Middle East

Lebanon profile - Media

Future TV news presenter
Image caption Future TV is one of Lebanon's main commercial broadcasters

Lebanon's broadcasting scene is developed, lively and diverse, and reflects the country's pluralism and divisions.

It was the first Arab country to permit private radio and TV. The government has a say over who may operate stations and whether or not they can broadcast news. Some outlets are owned by leading politicians.

Reporters Without Borders says the media have more freedom than in any other Arab country, but face "political and judicial machinations".
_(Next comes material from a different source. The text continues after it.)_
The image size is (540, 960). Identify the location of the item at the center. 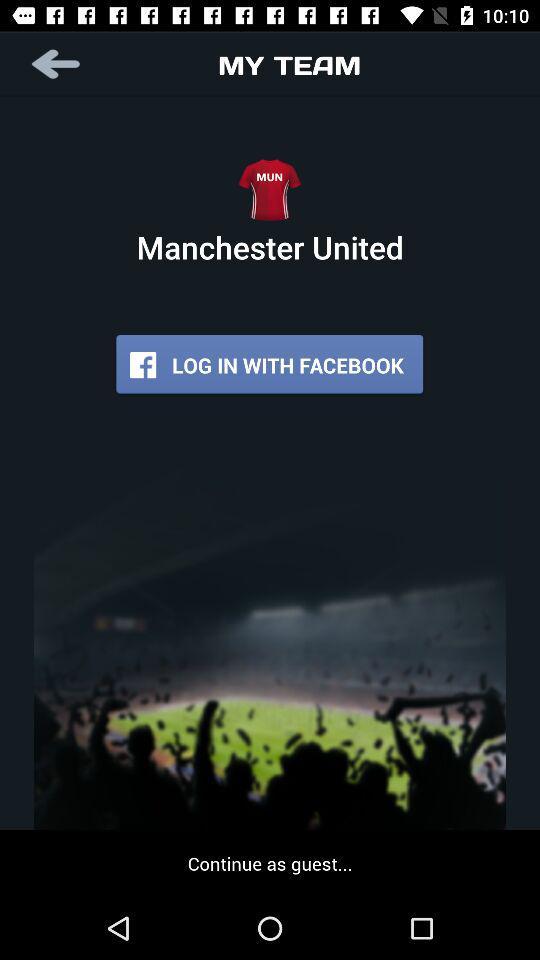
(269, 364).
Most broadcasters were set up after the civil war by Muslim and Christian factions. Commercial operators Future TV and LBC claim a large share of the audience. Al-Manar TV is operated by the militant group Hezbollah. Take-up of satellite and cable TV is widespread.

There are dozens of private radio stations. BBC Arabic and Radio France Internationale are carried by partner stations.

Criticism of officials and policies is carried daily in dozens of newspapers and hundreds of periodicals. While there are no censorship laws, curbs forbid the media from defaming the president or other heads of state and from inciting sectarian strife.

By June 2012, Lebanon had more than 2.1 million internet users (Internetworldstats.com). OpenNet Initiative says Lebanon is one of very few countries in the Middle East where it has found no evidence of technical filtering.